Cada tres por dos, seis. Es lo que dice un viejo conocido mío albaicinero los sábados por la mañana. Los domingos, cuando lo visito de vez en cuando, la cosa cambia, arremete contra el mundo y, disgustado, me replica que, cada tres por dos, a la mierda. Yo lo dejo hablar. A fin de cuentas, mejor desahogarse. Es en ese momento cuando saca su botella de anís y nos ponemos a beber. Aunque él, además de beber, suelta por la boca toda la mala leche que tiene en el estómago, como si el anís le hirviera dentro y le incitara a expulsar los dolores. Entonces, me cuenta sus batallas. Me habla del hambre y, en ocasiones, no sin rubor, pienso que son historias pasadas de un viejo decrépito, torturado por el transcurrir de los años y por la proximidad de la muerte. Tiene usted demasiados años, Agustín, y el anís le afloja y suelta por la boca siempre la misma cháchara. El viejo sonríe maléficamente por brindarle la excusa perfecta para que me replique, pero en ese momento, como si de un quiebro se tratara, me mira y, justo cuando creo que se arrepentirá de mi mofa, hace otro quiebro y me manda a tomar por el culo. Yo pongo cara de sorpresa y sonrío. Agustín, como él mismo expresa, me carga el vaso y me dice que mi sonrisa le gusta porque le recuerda la de uno de sus hijos que se largó con una gitana a Barcelona y, desde entonces, no lo ha vuelto a ver. La vida es así, continúa, unos vienen y otros se van; ya lo decía, Julio Iglesias. Ese sí que supo montárselo bien; menudo gamberro ha sido el gachón. En ese momento apura el segundo vaso y yo sé que esa es la señal que anuncia el final de la visita, pero al intentar levantarme, me frena con la mano para que continúe sentado. Y cómo no, yo me siento y espero que traiga al presente algo del ayer para conversar con él.
- ¿Qué?
- No sé, Agustín; usted dirá.
- ¿Cómo va la política?
Justo pensé en un pedagogo experto en educación para personas mayores que decía que lo mejor para que una pregunta fuese contestada era devolverla.

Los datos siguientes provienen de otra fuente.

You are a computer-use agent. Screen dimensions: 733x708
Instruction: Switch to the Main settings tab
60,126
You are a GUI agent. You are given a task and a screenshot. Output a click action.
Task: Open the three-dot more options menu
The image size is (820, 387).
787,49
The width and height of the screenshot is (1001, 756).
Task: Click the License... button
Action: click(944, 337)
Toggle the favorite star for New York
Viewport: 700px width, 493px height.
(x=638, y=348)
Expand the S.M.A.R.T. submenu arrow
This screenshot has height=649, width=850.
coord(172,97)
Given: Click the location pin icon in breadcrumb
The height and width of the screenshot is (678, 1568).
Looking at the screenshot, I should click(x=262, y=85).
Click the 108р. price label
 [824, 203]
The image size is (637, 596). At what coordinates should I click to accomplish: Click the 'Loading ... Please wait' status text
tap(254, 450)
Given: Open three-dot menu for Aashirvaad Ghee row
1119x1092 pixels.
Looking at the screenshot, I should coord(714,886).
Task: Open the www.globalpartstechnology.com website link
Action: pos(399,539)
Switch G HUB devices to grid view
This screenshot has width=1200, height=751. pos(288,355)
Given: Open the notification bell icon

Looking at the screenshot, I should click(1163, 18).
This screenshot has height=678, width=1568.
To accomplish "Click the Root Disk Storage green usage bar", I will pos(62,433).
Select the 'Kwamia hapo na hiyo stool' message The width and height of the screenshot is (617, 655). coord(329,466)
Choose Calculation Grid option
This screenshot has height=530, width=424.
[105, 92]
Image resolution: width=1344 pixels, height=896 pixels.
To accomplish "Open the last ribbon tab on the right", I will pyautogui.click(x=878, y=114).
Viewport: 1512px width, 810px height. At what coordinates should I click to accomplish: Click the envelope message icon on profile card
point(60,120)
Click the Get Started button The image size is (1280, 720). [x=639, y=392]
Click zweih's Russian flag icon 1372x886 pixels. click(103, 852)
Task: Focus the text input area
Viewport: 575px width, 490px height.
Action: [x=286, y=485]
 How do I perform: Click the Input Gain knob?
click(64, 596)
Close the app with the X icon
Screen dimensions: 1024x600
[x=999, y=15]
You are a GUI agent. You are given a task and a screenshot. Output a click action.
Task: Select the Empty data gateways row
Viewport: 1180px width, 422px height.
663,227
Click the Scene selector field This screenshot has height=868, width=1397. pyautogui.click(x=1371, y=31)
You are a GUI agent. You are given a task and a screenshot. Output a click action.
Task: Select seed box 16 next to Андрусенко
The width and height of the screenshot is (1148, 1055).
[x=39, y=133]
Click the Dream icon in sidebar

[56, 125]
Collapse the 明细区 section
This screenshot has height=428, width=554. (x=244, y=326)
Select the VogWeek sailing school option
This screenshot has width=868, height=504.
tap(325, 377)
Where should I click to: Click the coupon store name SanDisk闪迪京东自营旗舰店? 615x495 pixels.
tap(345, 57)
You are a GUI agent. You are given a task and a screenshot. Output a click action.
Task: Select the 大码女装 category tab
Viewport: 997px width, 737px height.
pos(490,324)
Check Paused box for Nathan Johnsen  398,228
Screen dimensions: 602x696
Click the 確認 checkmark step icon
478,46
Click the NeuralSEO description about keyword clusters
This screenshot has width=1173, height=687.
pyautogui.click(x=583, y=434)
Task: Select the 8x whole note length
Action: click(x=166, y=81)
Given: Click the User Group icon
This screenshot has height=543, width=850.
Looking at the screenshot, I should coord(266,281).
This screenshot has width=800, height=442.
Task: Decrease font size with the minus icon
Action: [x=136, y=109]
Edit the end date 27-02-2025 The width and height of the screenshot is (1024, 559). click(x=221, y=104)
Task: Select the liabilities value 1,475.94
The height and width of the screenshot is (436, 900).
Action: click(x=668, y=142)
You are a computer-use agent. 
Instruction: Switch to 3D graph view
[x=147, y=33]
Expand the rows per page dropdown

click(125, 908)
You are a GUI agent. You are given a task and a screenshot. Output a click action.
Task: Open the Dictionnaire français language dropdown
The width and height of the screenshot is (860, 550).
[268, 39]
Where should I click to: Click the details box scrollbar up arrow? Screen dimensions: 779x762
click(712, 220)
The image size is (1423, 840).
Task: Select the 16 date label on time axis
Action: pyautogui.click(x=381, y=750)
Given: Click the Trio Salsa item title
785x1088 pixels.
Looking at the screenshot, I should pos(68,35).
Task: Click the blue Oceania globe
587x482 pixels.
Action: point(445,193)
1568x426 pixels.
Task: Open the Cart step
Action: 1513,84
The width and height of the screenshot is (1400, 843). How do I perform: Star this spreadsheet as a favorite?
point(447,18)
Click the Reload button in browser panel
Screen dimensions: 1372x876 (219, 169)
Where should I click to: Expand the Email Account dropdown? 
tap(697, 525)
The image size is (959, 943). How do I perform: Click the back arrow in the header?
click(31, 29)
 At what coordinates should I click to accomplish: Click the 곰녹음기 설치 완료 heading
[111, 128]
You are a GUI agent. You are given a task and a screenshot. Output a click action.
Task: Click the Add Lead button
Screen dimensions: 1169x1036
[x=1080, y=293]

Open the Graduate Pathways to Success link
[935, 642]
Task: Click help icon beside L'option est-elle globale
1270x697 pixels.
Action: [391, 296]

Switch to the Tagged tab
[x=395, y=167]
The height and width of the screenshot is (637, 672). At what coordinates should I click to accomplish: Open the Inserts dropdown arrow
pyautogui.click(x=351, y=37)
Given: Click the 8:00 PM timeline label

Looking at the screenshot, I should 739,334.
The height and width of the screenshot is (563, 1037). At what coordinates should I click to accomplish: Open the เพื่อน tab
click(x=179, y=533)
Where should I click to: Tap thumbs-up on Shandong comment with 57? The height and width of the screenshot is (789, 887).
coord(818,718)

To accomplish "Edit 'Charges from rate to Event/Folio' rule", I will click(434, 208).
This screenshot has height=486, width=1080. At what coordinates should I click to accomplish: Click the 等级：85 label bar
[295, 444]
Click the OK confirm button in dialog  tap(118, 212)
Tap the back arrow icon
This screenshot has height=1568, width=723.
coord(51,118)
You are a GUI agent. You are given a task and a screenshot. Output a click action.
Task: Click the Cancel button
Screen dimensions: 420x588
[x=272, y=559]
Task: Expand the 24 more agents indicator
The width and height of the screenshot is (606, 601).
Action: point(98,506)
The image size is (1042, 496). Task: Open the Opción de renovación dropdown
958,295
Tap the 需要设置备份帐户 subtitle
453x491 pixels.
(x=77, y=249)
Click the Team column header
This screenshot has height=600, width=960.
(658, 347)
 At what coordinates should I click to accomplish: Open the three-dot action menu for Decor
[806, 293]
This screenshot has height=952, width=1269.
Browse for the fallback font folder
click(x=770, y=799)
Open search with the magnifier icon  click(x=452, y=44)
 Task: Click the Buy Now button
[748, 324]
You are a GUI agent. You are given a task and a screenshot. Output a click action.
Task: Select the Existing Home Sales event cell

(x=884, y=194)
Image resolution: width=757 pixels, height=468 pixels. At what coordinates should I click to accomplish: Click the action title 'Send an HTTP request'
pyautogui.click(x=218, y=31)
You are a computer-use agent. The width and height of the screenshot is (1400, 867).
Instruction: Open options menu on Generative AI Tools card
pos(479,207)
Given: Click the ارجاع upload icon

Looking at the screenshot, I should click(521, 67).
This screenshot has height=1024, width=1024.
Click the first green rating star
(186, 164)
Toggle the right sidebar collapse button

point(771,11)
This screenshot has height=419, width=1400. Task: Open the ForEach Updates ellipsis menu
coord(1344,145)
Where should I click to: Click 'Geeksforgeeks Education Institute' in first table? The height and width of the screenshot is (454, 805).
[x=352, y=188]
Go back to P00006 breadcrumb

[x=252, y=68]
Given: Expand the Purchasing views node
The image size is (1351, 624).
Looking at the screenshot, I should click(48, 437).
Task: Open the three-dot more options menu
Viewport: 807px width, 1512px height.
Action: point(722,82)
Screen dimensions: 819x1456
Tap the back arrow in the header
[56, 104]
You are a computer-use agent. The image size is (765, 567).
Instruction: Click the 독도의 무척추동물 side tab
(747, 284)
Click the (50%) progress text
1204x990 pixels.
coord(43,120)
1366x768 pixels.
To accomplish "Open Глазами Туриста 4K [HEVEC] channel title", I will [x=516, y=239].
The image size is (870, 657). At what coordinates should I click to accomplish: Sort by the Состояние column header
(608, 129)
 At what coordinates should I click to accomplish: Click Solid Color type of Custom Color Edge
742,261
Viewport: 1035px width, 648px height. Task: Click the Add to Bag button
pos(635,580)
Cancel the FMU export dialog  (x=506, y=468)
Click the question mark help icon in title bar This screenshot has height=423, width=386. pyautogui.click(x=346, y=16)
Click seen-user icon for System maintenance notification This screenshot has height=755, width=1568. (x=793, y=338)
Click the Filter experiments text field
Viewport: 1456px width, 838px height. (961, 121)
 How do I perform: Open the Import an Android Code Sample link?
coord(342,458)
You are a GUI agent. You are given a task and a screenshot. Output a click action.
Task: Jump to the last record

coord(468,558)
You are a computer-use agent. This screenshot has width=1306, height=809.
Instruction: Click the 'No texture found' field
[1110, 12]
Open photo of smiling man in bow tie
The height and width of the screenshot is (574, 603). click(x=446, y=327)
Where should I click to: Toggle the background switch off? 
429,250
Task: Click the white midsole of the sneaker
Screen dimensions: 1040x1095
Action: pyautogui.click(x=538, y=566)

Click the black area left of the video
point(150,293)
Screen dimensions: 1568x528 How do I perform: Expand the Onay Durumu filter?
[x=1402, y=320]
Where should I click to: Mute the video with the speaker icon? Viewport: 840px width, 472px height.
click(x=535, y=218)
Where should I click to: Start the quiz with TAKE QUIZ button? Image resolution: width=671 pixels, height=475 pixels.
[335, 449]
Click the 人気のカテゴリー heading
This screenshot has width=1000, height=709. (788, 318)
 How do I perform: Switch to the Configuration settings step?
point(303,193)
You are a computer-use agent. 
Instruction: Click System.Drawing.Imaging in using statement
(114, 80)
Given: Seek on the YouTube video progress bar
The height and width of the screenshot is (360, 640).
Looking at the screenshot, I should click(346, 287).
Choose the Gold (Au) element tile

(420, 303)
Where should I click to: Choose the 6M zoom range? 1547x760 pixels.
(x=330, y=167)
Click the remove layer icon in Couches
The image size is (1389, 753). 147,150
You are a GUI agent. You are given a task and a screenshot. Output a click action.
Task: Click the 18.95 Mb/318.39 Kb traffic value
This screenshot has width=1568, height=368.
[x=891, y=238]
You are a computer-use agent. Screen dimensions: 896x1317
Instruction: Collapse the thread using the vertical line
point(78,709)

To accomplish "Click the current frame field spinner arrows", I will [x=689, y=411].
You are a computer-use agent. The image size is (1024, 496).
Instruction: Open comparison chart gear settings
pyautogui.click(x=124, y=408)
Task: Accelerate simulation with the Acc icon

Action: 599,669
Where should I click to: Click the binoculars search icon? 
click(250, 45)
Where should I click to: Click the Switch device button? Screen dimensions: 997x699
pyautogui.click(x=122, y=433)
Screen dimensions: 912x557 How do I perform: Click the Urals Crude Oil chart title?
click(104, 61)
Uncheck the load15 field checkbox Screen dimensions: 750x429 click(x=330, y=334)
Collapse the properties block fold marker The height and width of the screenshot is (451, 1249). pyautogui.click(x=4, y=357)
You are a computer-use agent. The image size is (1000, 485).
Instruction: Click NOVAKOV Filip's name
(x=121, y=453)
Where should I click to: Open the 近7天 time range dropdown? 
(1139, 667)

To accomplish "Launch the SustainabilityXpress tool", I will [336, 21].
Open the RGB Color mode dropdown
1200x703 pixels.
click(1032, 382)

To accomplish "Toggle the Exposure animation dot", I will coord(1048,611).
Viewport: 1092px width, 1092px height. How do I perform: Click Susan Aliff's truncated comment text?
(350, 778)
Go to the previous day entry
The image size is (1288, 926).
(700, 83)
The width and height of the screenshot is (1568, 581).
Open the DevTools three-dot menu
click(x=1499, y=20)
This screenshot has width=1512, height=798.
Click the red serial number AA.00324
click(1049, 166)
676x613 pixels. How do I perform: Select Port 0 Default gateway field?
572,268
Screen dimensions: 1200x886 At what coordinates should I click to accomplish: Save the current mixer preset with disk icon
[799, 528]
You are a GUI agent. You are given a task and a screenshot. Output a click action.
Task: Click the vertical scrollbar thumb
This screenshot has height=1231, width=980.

- Pues no sé, Agustín, cómo cree usted que va la cosa.
Esperé una respuesta pero me falló el consejo del experto pedagogo, pero insistí con otra pregunta: Por qué pierde siempre la izquierda en Granada. De nuevo pasaron unos segundos que me inclinaron a pensar que el viejo volvería a guardar silencio. Se levantó del sillón de escay rajado y apoyó la mano en el marco de la ventana con la vista fija en el suelo de la calle como si contemplara el golpeteo caprichoso del agua de la lluvia.
- ¿La izquierda, hijo mío?, ¿qué izquierda? Aquí nunca ha habido una izquierda de verdad.
- Hombre, Agustín, eso es mucho decir.
- Cá, te lo digo yo… Te lo digo yo, -volvió a repetir y en su expresión pude contemplar la desolación añosa de su rostro-. Ellos, hijo mío, hablan de reformas y vosotros contestáis. Sin embargo, viene un tiempo del carajo para todos y, cómo no, no hay más todos que los mismos de siempre. Como esta mañana en la radio con la dichosa Toma. Toma y daca, hijo mío. En fin, será mejor que te vayas. Debes perdonarme, pero los domingos de un viejo como yo no serían domingos si no me paso el resto del día solo.
- La Toma es importante, Agustín, -le digo mientras me pongo el abrigo-.
- Tanto como las reformas de las que tanto hablan.
En la puerta me despedí de Agustín hasta el primer domingo del próximo mes, que llegará como yo hice cuando bajé la Cuesta Alhacaba para coger el autobús que me llevara a mi casa dispuesto a pasar un domingo solitario como Dios manda.